_Extracted text_.
+ + + + + + +

Ireland To and Fro

Galway Bay

It has been about twenty years since I first visited Ireland with Allen and Pat Ahearn of Quill & Brush. They were good friends and of Irish descent. They’d been to the country before and knew some booksellers there. They agreed to accompany my young family and tour the “West.” There are some fun and wonderful stories about that trip and subsequent ones.

Galway Bay

One great memory was when they introduced me to the Kenny family in Galway. The Kenny’s have been selling books there since 1940. Back then they had a shop in a medieval storefront on the High St. It had been there since the 1940s. That street is so narrow you feel you could almost reach across from an upper story window across and touch hands with someone reaching across from the other side. Conor Kenny tells me the building is dated from about 1472. From that meeting a relationship developed which has seen books and friends travel both ways many times. In recent years far more books have been going East from the New World across the Atlantic to the West Coast of Ireland.

+ + + + + + +

_Records supplied_.
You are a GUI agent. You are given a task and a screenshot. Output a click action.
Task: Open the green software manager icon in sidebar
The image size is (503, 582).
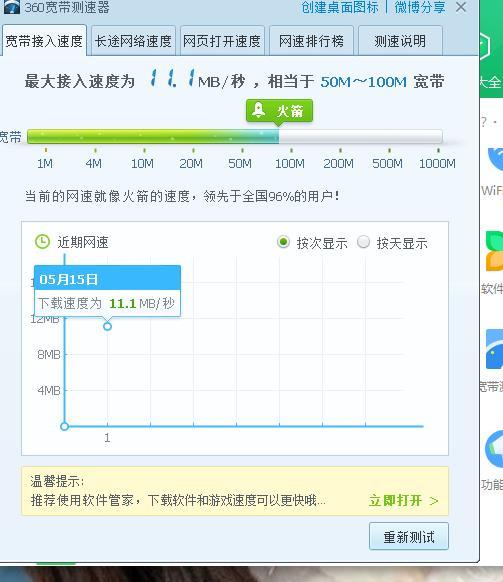coord(494,251)
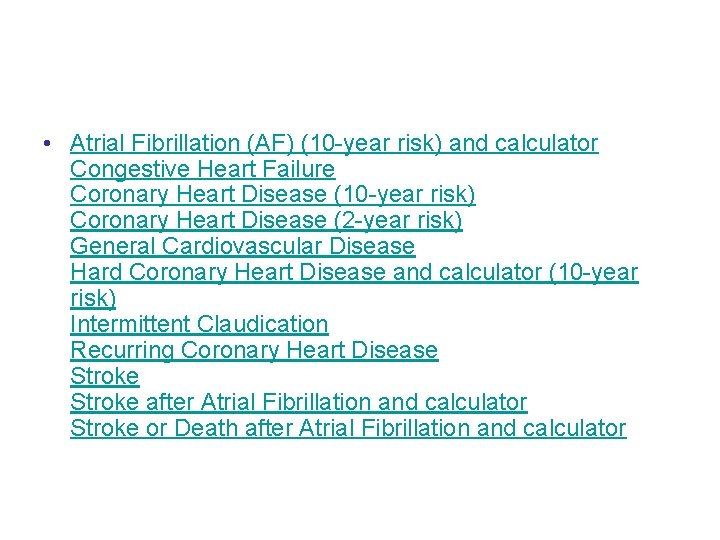
Task: Open Stroke after Atrial Fibrillation and calculator
Action: coord(299,402)
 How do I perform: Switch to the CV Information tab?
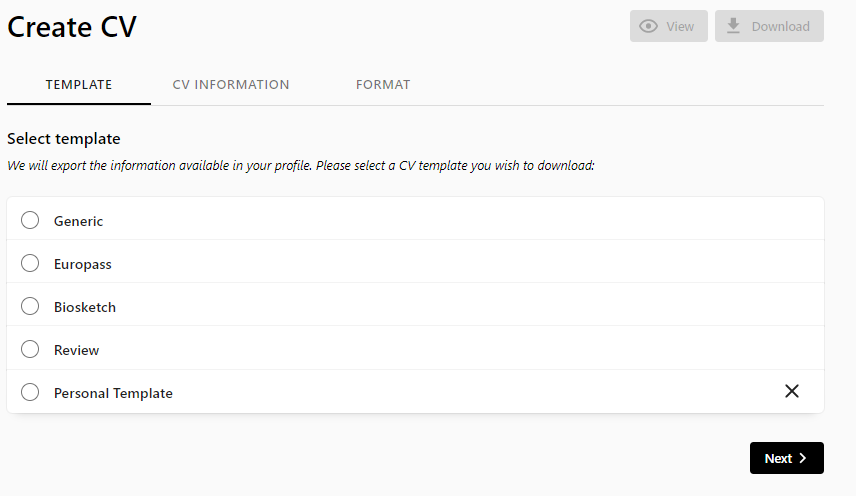pos(231,85)
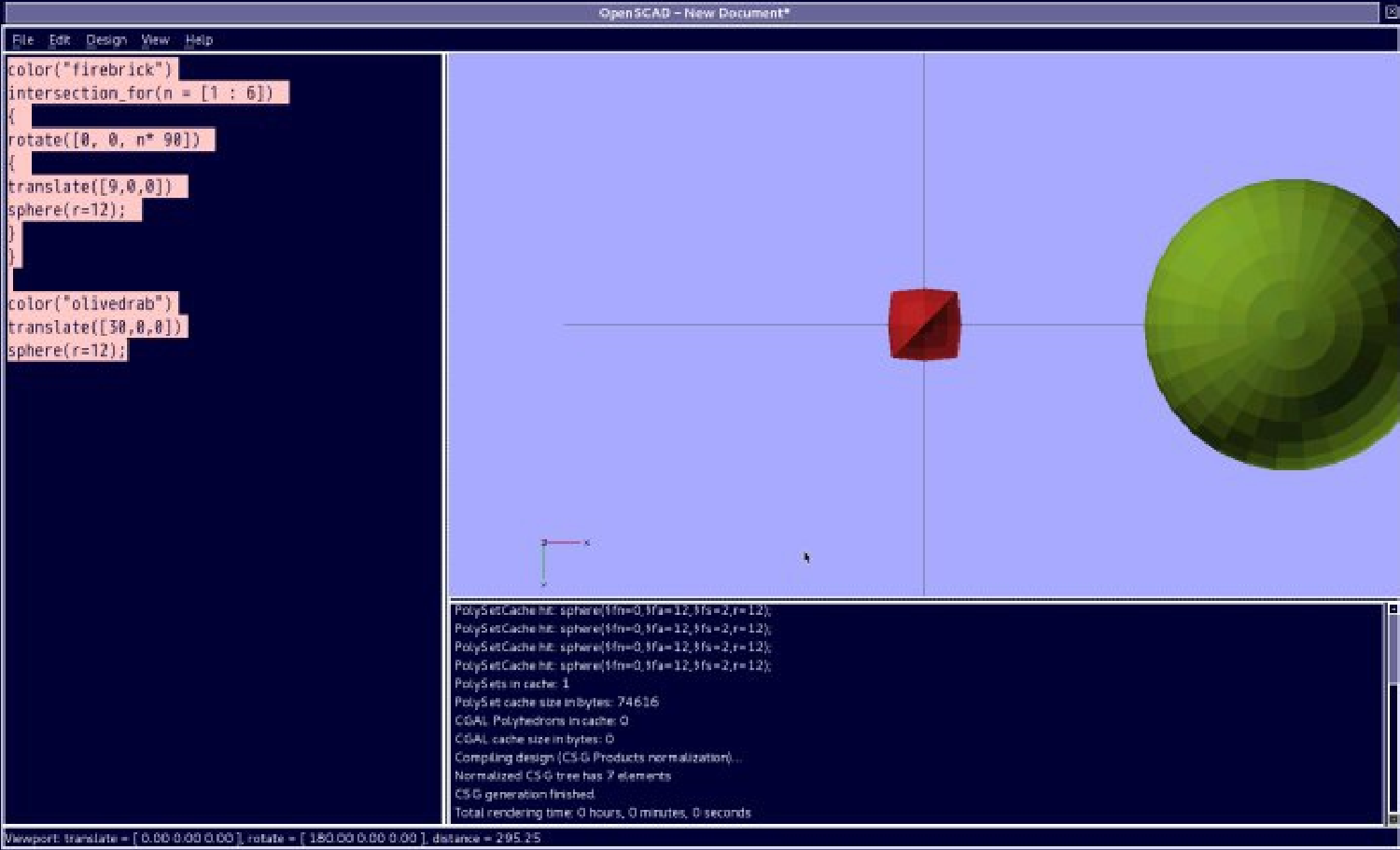Click the console scrollbar up arrow
Screen dimensions: 1400x850
pyautogui.click(x=1393, y=609)
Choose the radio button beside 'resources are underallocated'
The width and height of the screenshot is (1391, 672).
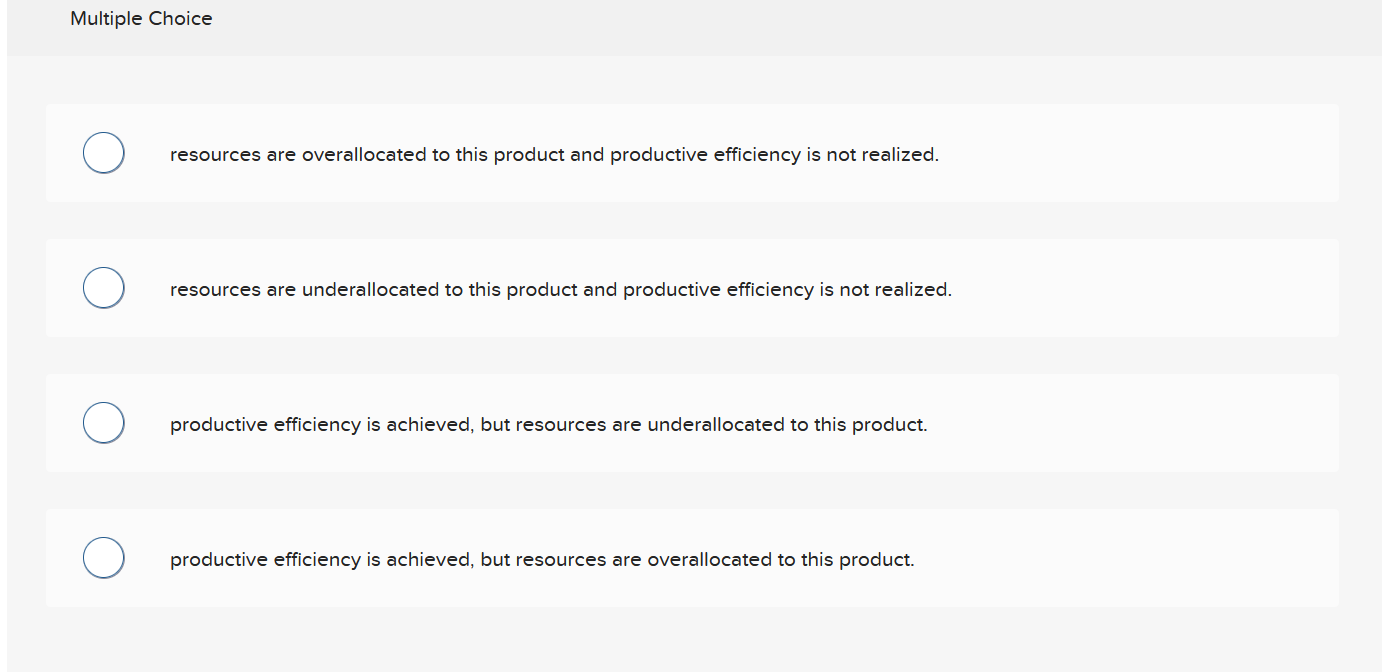(103, 287)
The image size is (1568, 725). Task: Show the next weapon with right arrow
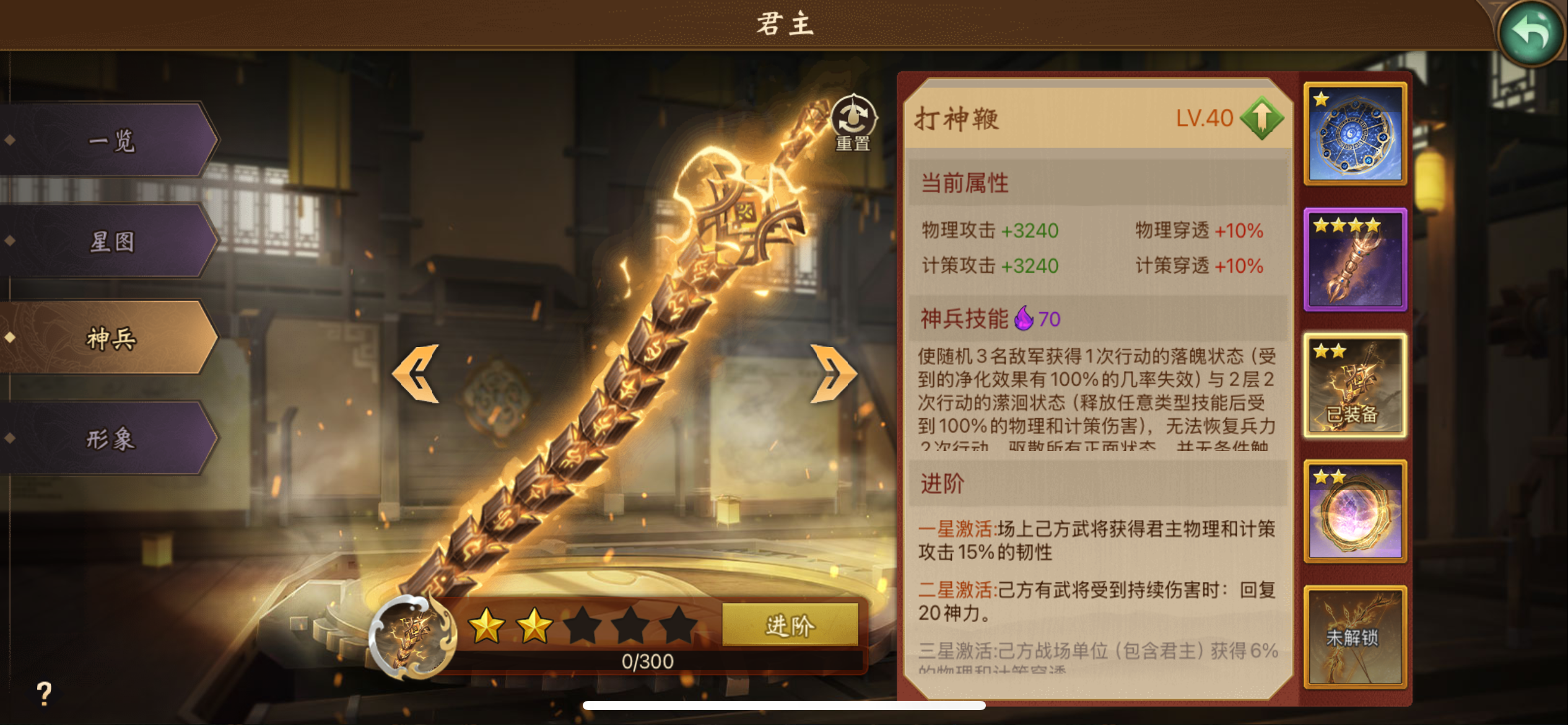[834, 374]
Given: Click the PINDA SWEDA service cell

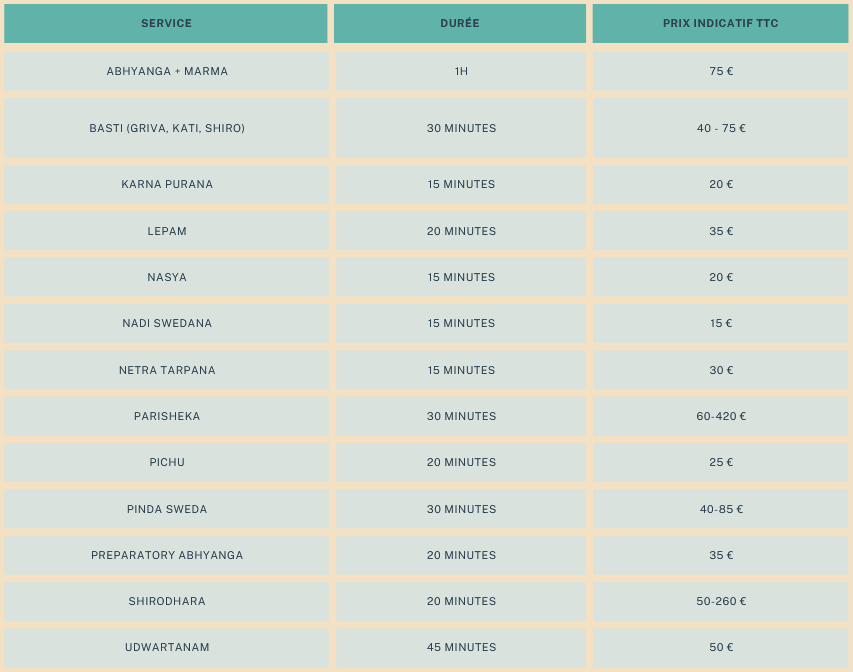Looking at the screenshot, I should click(167, 509).
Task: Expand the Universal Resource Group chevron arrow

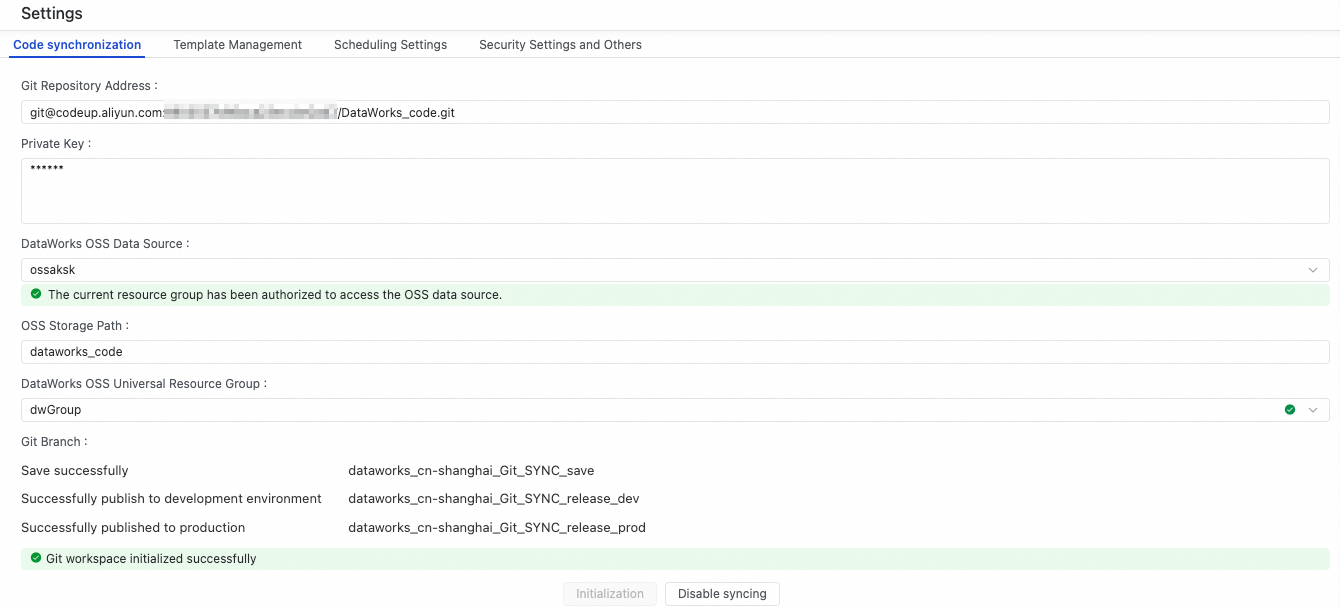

+ + + + + + +

_Parts of the exercise_.
- 1) Reproduce the passage in the Ireland bookselling piece starting with "Ireland To and" and going on through "and subsequent ones.".
- 2) Answer these from the Ireland bookselling piece:
(a) Since what year have the Kennys been selling books in Galway?
(b) About what year does Conor Kenny date the High St. building to?
(c) Who went along with the writer's young family on the first trip to Ireland?
- 3) How would the Ireland bookselling piece go on after its final sentence? Extend it.
The entries come from a different source than the Ireland bookselling piece.

_Answer list_.
- 1)
Ireland To and Fro

Galway Bay

It has been about twenty years since I first visited Ireland with Allen and Pat Ahearn of Quill & Brush. They were good friends and of Irish descent. They’d been to the country before and knew some booksellers there. They agreed to accompany my young family and tour the “West.” There are some fun and wonderful stories about that trip and subsequent ones.

- 2)
(a) 1940
(b) About 1472
(c) Allen and Pat Ahearn of Quill & Brush

- 3)
All my trips to Ireland are full of magic and humor and books and…magic. I can’t tell you how many times I’ve stopped the car over there to get out to look and photograph “the most beautiful thing I’ve ever seen.”

Many of those stories have been recorded in the hundreds of pages I’ve already written but will have to wait. This story is about a more recent visit by Irish booksellers to Maryland.

But to get this story started I DO need to give a little background.

“Ye said ye’d be gettin’ on wi’ it and now yer backtracking.”

Ah, my Book Muse. I’m doing something wrong I’m sure—again.

“Well, Charlie and John just didn’t arrive here out of the blue…unlike you I might add. I’ve got to set the scene,” I replied.

“Do what ye must and be done wi’ it.”

“You were there that first trip weren’t you?”

“Yer still digressing.”

“And that glimpse I certainly had of Tir Nan Nog from Dun Aengus—it was you that parted the curtain wasn’t it.”

“Old times, they were and good ones too.”

“Inishmore… ok. I’ll be brief with the background.”

So on that first visit Allen and Pat introduced me to Conor Kenny—one of the founder’s (Des Kenny) sons. The whole Kenny clan was warm and friendly. We shopped the ancient store, and I chose many boxes of books to export back to the states.

Years passed. I returned as often as I could. Then the Kennys began visiting nearly every year. They would come to Maryland and visit each store and sweep whole categories from the shelves.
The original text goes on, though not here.